> **TEXT SECTION**
# Post Your Screw Ups!



## PhotoXopher (Dec 18, 2009)

I just posted a photo in the Beginner's forum and it got me thinking...

We all enjoy showing off our better work, but how about those 'doh!' moments you wish you could do over?

Let's have some fun with our mistakes, here's one of mine from today:

Missed Red Tail Hawk Opportunity:


----------



## Nikkor (Dec 18, 2009)

Haha! Kudos on the post! Awesome idea!!!!
I'll find some at home and definetely post them!
And this isn't a bad shot ... granted, there isn't a bird, but still kind of nice.


----------



## PhotoXopher (Dec 18, 2009)

Oh there's a bird alright... it's a Bokeh Bird, dead center


----------



## Battou (Dec 18, 2009)

this thread already exists lol

http://www.thephotoforum.com/forum/just-fun/159391-couple-bloopers.html


----------



## Nikkor (Dec 18, 2009)

Haha, yeah I noticed that just now!!!!


----------



## Nikkor (Dec 18, 2009)

Would've been great though!


----------



## PhotoXopher (Dec 19, 2009)

Post 'em up


----------



## IgsEMT (Dec 19, 2009)

NOW, I'll keep them. Usually they don't even make it into the editor


----------



## jbylake (Dec 19, 2009)

I don't think there is enough hard drive room on the server for mine..

J.:mrgreen:


----------



## IgsEMT (Dec 19, 2009)

> I don't think there is enough hard drive room on the server for mine..
> 
> J.:mrgreen:


hey hey, you aren't THAT powerful with junky files.


----------



## Mecal (Dec 20, 2009)

clever idea for a thread.

unfortunately, I don't keep them.
However, just recently I was taking some photos in low light.  I kept it on that setting, and the next day, I went to try and take pictures of my aquarium - in the day.
So of course, I take about 3 pictures, and see they are REALLY bright.  Took me a moment to figure it out, lol.


----------



## PhotoXopher (Dec 21, 2009)

No other brave souls willing to share their less than optimal work?


----------



## JMLPictures (Dec 23, 2009)

This should be fun... i normally delete all my messups but i found these:

1. Maybe a little to much flash? I could be wrong... 





2. Maybe I should warn them before taking a pic??? 





josh


----------

> **DATASET CONTENT**
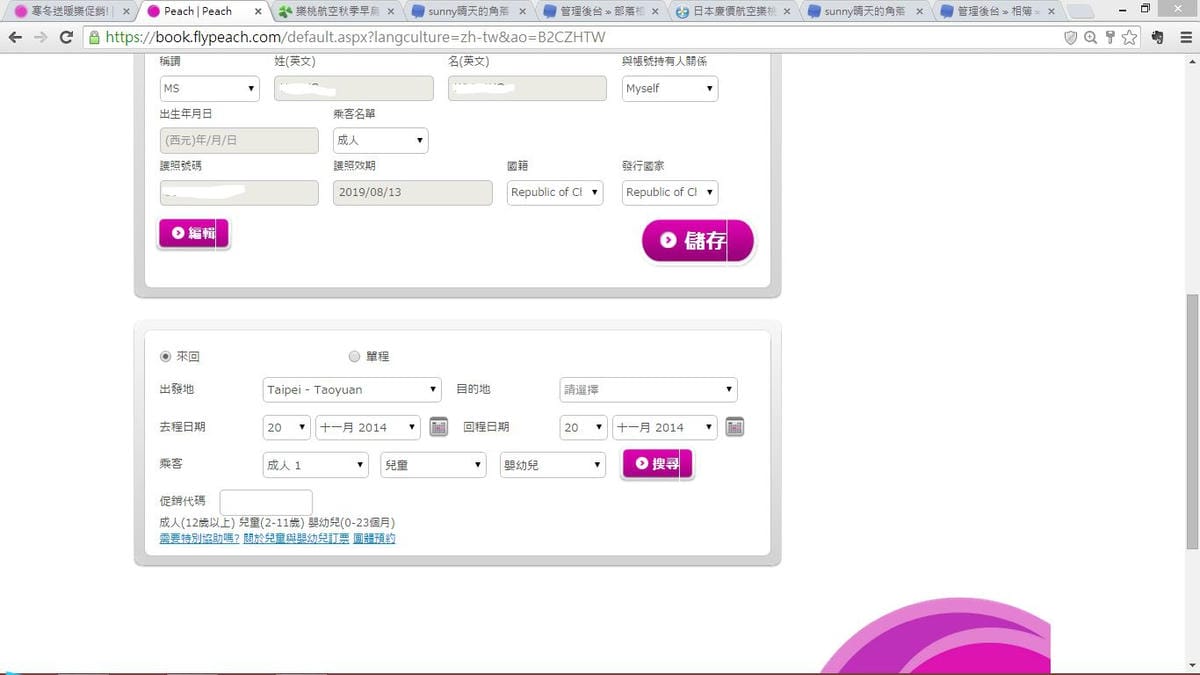Click the 促銷代碼 promo code field
Screen dimensions: 1200x675
(x=266, y=502)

> **PROMPT**
Reproduce the photo-mistakes thread above word for word, starting at "However, just recently" and ending after "than optimal work?".

> **EXERCISE OUTPUT**
However, just recently I was taking some photos in low light.  I kept it on that setting, and the next day, I went to try and take pictures of my aquarium - in the day.
So of course, I take about 3 pictures, and see they are REALLY bright.  Took me a moment to figure it out, lol.


----------



## PhotoXopher (Dec 21, 2009)

No other brave souls willing to share their less than optimal work?